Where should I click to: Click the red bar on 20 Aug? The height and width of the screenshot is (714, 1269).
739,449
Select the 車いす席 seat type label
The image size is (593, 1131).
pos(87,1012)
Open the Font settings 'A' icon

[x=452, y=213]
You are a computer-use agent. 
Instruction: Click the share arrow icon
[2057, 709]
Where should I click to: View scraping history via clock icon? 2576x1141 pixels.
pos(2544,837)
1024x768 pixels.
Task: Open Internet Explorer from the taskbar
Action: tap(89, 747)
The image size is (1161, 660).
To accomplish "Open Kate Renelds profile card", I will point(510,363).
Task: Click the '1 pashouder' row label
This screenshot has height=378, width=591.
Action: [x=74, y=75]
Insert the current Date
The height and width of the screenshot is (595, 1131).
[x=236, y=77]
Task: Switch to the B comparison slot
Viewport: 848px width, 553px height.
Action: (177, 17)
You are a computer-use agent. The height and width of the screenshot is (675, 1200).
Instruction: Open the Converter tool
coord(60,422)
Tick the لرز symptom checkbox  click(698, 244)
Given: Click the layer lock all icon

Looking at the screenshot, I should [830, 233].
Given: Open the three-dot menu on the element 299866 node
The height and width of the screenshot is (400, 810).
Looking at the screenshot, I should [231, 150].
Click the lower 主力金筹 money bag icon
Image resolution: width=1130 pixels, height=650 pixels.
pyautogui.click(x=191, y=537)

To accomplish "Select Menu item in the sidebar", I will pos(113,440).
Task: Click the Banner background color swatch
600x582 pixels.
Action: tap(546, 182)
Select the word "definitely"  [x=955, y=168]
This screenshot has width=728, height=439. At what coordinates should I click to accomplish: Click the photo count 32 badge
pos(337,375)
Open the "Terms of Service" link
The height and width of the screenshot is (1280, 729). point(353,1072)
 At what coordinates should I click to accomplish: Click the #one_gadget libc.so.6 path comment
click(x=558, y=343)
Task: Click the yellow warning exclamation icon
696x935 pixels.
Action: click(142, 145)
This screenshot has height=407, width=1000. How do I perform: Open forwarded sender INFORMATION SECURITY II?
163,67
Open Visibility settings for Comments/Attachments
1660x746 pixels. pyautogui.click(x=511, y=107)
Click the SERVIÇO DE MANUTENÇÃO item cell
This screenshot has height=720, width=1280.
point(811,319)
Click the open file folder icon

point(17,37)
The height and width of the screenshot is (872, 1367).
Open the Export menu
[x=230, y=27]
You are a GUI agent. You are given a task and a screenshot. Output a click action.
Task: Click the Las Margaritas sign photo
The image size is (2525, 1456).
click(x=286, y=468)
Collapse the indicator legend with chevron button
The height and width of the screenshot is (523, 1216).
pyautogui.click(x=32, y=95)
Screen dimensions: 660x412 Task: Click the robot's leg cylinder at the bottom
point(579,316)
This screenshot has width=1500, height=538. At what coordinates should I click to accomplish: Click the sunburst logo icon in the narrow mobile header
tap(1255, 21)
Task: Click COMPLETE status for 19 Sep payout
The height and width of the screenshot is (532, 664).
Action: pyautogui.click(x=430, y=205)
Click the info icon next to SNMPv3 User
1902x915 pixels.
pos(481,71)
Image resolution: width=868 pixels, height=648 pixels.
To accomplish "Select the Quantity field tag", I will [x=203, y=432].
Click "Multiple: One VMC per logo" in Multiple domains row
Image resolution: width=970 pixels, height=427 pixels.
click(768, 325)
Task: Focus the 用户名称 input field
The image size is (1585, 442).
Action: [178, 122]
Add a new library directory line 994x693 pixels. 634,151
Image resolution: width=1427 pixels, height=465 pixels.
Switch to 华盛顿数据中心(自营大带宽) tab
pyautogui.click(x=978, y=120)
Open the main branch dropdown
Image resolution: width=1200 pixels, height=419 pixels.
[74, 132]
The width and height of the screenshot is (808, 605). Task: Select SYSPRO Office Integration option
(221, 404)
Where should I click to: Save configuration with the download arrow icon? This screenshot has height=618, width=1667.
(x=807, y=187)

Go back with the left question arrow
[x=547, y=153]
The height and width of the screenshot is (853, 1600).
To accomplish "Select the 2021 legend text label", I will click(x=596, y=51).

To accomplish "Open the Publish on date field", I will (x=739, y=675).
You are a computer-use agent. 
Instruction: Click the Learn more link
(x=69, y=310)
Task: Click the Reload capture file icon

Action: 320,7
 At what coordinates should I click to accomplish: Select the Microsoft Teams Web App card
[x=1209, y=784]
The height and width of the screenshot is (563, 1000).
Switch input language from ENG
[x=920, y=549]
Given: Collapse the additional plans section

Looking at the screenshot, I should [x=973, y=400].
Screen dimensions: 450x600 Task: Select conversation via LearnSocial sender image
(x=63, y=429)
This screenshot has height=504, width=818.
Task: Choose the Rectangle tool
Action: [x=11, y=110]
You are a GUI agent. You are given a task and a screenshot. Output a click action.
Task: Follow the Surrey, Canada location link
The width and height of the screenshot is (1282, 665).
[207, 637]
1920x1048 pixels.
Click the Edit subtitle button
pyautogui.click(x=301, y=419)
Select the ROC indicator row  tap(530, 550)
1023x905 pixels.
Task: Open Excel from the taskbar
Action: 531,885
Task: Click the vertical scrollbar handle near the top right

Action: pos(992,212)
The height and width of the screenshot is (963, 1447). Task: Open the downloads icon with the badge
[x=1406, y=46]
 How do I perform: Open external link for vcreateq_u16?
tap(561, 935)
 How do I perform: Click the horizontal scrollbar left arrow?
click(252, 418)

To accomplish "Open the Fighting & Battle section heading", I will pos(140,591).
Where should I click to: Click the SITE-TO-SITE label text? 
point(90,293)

## [PROBLEM]
Nothing in the entries should be left out; please reproduce them all exactly.

## [TASK RESPONSE]
Where should I click to: Click the red bar on 20 Aug? The height and width of the screenshot is (714, 1269).
739,449
Select the 車いす席 seat type label
The image size is (593, 1131).
pos(87,1012)
Open the Font settings 'A' icon

[x=452, y=213]
You are a computer-use agent. 
Instruction: Click the share arrow icon
[2057, 709]
Where should I click to: View scraping history via clock icon? 2576x1141 pixels.
pos(2544,837)
1024x768 pixels.
Task: Open Internet Explorer from the taskbar
Action: tap(89, 747)
The image size is (1161, 660).
To accomplish "Open Kate Renelds profile card", I will point(510,363).
Task: Click the '1 pashouder' row label
This screenshot has height=378, width=591.
Action: [x=74, y=75]
Insert the current Date
The height and width of the screenshot is (595, 1131).
[x=236, y=77]
Task: Switch to the B comparison slot
Viewport: 848px width, 553px height.
Action: (177, 17)
You are a computer-use agent. The height and width of the screenshot is (675, 1200).
Instruction: Open the Converter tool
coord(60,422)
Tick the لرز symptom checkbox  click(698, 244)
Given: Click the layer lock all icon

Looking at the screenshot, I should [830, 233].
Given: Open the three-dot menu on the element 299866 node
The height and width of the screenshot is (400, 810).
Looking at the screenshot, I should [231, 150].
Click the lower 主力金筹 money bag icon
Image resolution: width=1130 pixels, height=650 pixels.
pyautogui.click(x=191, y=537)

To accomplish "Select Menu item in the sidebar", I will pos(113,440).
Task: Click the Banner background color swatch
600x582 pixels.
Action: tap(546, 182)
Select the word "definitely"  [x=955, y=168]
This screenshot has width=728, height=439. At what coordinates should I click to accomplish: Click the photo count 32 badge
pos(337,375)
Open the "Terms of Service" link
The height and width of the screenshot is (1280, 729). point(353,1072)
 At what coordinates should I click to accomplish: Click the #one_gadget libc.so.6 path comment
click(x=558, y=343)
Task: Click the yellow warning exclamation icon
696x935 pixels.
Action: click(142, 145)
This screenshot has height=407, width=1000. How do I perform: Open forwarded sender INFORMATION SECURITY II?
163,67
Open Visibility settings for Comments/Attachments
1660x746 pixels. pyautogui.click(x=511, y=107)
Click the SERVIÇO DE MANUTENÇÃO item cell
This screenshot has height=720, width=1280.
point(811,319)
Click the open file folder icon

point(17,37)
The height and width of the screenshot is (872, 1367).
Open the Export menu
[x=230, y=27]
You are a GUI agent. You are given a task and a screenshot. Output a click action.
Task: Click the Las Margaritas sign photo
The image size is (2525, 1456).
click(x=286, y=468)
Collapse the indicator legend with chevron button
The height and width of the screenshot is (523, 1216).
pyautogui.click(x=32, y=95)
Screen dimensions: 660x412 Task: Click the robot's leg cylinder at the bottom
point(579,316)
This screenshot has width=1500, height=538. At what coordinates should I click to accomplish: Click the sunburst logo icon in the narrow mobile header
tap(1255, 21)
Task: Click COMPLETE status for 19 Sep payout
The height and width of the screenshot is (532, 664).
Action: pyautogui.click(x=430, y=205)
Click the info icon next to SNMPv3 User
1902x915 pixels.
pos(481,71)
Image resolution: width=868 pixels, height=648 pixels.
To accomplish "Select the Quantity field tag", I will [x=203, y=432].
Click "Multiple: One VMC per logo" in Multiple domains row
Image resolution: width=970 pixels, height=427 pixels.
click(768, 325)
Task: Focus the 用户名称 input field
The image size is (1585, 442).
Action: [178, 122]
Add a new library directory line 994x693 pixels. 634,151
Image resolution: width=1427 pixels, height=465 pixels.
Switch to 华盛顿数据中心(自营大带宽) tab
pyautogui.click(x=978, y=120)
Open the main branch dropdown
Image resolution: width=1200 pixels, height=419 pixels.
[74, 132]
The width and height of the screenshot is (808, 605). Task: Select SYSPRO Office Integration option
(221, 404)
Where should I click to: Save configuration with the download arrow icon? This screenshot has height=618, width=1667.
(x=807, y=187)

Go back with the left question arrow
[x=547, y=153]
The height and width of the screenshot is (853, 1600).
To accomplish "Select the 2021 legend text label", I will click(x=596, y=51).

To accomplish "Open the Publish on date field", I will (x=739, y=675).
You are a computer-use agent. 
Instruction: Click the Learn more link
(x=69, y=310)
Task: Click the Reload capture file icon

Action: 320,7
 At what coordinates should I click to accomplish: Select the Microsoft Teams Web App card
[x=1209, y=784]
The height and width of the screenshot is (563, 1000).
Switch input language from ENG
[x=920, y=549]
Given: Collapse the additional plans section

Looking at the screenshot, I should [x=973, y=400].
Screen dimensions: 450x600 Task: Select conversation via LearnSocial sender image
(x=63, y=429)
This screenshot has height=504, width=818.
Task: Choose the Rectangle tool
Action: [x=11, y=110]
You are a GUI agent. You are given a task and a screenshot. Output a click action.
Task: Follow the Surrey, Canada location link
The width and height of the screenshot is (1282, 665).
[207, 637]
1920x1048 pixels.
Click the Edit subtitle button
pyautogui.click(x=301, y=419)
Select the ROC indicator row  tap(530, 550)
1023x905 pixels.
Task: Open Excel from the taskbar
Action: 531,885
Task: Click the vertical scrollbar handle near the top right

Action: pos(992,212)
The height and width of the screenshot is (963, 1447). Task: Open the downloads icon with the badge
[x=1406, y=46]
 How do I perform: Open external link for vcreateq_u16?
tap(561, 935)
 How do I perform: Click the horizontal scrollbar left arrow?
click(252, 418)

To accomplish "Open the Fighting & Battle section heading", I will pos(140,591).
Where should I click to: Click the SITE-TO-SITE label text? 
point(90,293)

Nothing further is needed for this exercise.